Hmm. Check. That tends to happen when you grow up in an old world culture with three male siblings and you're the only girl.
"Your mouth smiles but your heart cries."
She's a poetic fortuneteller.
"Have you ever worked in the medical field?"
"Sort of. I wasn't a doctor or registered nurse, but I was a counselor for group home of adults with mental disabilities for four years."
"Because I see you with a white coat."
No, not a single white coat in my closet, just a whole lot of black ones in there.
"2010 was a very difficult year for you."
My eyebrows perked up with this one and my head seemed to nod in agreement at it's own accord while memories of that miserable year came flooding back to me. That year I was living at home with my parents, trying to "find myself." Where I lost myself, I don't know, but it certainly wasn't under the bed. That same year my mother was diagnosed with cancer, my parents lost their house and both of my dogs died. If that sob story doesn't make for a good country song, I don't know what does. 
"There's a man in your life that you're interested in."
"Nope." Again with the look. Why does this woman not believe me? Is it so strange to not be interested in anyone? I just haven't come across anyone that has sparked my interest...in a long time. Apparently, she seems to be confusing me with the typical women who walk in there, hoping to find true love or the teenagers who ask her for love potions or spells.
"You're going to meet someone in four years and you will marry him."
Blank stare.
"You're going to end up with four children."
Eww.
"But you will not give birth to these children."
Hmm. Interesting. I'm not sure that I like this foretelling. What happened to the people who DID give birth to these four children? I do have four Godchildren.
"It's possible that the man that you marry will have these four children."
Now why would I EVER get myself into a situation like that? This woman clearly has me all wrong.
"Are you working on a project? Something to do with writing?"
"Yes!"
"Have you been doing this recently?"
"A few months."
"It will be notable, but you won't write another one."
Hmm. Again, I don't know that I like this prophecy.
"I see two instances where you almost died."
Confused face. Have I almost died before?
"The first time was when you were a young girl."
Hmm. At this point I told her about the premonition I had on my tenth birthday and she shook her head from side to side.
"No. This will not happen." Then she knocks on the wood table for luck.  Why on earth was she knocking on wood? I thought she KNEW for sure that my prophecy was wrong? If she did know then why was she knocking on wood? That's for people who DON'T know what will happen and who HOPE for the best. Really Olga? You don't think so? Because you were right about half of your predictions about me so far. Give me back my thirty dollars dang it!
            Before the reading was over she kept repeating the change I was going through and that what I was doing now was going to effect that change even more so in the next few months.
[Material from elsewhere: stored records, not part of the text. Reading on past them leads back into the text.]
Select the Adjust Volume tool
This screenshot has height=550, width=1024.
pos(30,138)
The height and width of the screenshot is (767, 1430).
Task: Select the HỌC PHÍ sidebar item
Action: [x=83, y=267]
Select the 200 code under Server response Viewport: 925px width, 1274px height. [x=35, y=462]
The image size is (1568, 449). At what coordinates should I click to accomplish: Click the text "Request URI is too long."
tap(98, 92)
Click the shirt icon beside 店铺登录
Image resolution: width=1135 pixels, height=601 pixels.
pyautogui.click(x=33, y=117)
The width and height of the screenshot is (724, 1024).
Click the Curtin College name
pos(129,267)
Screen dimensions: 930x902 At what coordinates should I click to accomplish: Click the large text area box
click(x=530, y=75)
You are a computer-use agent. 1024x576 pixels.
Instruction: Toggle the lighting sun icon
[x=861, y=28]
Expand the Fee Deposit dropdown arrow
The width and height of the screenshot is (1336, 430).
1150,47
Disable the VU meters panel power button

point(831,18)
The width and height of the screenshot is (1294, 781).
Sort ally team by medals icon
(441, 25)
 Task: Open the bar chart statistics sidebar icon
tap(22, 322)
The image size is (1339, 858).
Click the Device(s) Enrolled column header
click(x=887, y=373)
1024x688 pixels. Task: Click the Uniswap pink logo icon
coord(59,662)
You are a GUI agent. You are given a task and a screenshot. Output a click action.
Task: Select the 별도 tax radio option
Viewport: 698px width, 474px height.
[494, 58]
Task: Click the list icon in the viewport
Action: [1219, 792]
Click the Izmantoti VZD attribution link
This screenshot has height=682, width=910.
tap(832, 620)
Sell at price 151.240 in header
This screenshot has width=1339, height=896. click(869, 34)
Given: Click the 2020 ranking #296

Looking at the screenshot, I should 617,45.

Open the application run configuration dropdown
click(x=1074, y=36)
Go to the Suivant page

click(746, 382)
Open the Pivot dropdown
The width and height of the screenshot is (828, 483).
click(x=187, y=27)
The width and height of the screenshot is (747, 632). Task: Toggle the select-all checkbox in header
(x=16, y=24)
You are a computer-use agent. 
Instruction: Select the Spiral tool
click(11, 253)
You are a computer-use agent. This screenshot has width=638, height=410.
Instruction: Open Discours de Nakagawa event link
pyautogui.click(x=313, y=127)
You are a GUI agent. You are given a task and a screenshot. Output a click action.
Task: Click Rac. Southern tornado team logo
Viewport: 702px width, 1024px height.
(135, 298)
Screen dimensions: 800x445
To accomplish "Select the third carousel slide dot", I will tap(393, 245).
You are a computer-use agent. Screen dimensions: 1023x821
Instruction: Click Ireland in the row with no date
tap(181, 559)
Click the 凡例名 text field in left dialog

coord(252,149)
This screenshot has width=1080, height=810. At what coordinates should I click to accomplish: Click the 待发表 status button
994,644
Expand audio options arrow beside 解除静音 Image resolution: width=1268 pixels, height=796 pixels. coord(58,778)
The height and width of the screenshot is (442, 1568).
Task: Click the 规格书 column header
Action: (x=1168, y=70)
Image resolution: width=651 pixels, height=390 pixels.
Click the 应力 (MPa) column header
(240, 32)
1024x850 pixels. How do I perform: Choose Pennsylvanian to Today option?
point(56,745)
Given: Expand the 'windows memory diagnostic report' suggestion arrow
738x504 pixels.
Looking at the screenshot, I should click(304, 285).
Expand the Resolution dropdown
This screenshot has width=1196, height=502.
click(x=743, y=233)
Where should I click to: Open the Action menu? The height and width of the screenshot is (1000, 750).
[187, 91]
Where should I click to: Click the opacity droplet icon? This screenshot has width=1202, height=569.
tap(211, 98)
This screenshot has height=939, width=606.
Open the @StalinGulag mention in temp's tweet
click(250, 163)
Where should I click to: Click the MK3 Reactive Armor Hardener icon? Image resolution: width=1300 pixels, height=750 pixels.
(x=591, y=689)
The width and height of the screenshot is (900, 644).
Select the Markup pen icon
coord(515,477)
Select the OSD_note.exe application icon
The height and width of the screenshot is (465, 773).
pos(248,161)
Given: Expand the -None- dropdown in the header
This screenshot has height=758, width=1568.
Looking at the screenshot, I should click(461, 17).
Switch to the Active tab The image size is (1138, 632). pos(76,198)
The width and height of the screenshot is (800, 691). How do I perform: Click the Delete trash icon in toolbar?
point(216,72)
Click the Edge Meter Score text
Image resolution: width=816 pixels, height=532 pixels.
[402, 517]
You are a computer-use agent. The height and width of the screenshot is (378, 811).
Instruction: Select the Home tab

This much I can say is pretty accurate and this memoir has already been a testament to that statement so far. As she concluded the session, she folded my fingers back into my palm and gave my hand a warm little squeeze and a smile, then wished me luck. I was nearly expecting her to knock on wood again but she passed on it this time. In a haze of thought and her words still swimming in my head, I thanked her for the service and walked back into the night. With the neon light pooled around me on the sidewalk, I looked down at my hand, trying to make sense of all that she said, then stuffed my cold hands into my pockets and made my way home, to the only child I never gave birth to, my cat Gizmo. Maybe that much will come true. I could very well see myself the mother of four stray cats and name one Husband. That way I have something to tell people when I need an excuse to slip away. "Oh, sorry to leave so soon. I have to go home and feed my husband. He really likes my tuna casserole and gets a little hissy if I'm not around. Nice meeting you, bye." Hmm, that does have a nice ring to it, better than the alternative anyway.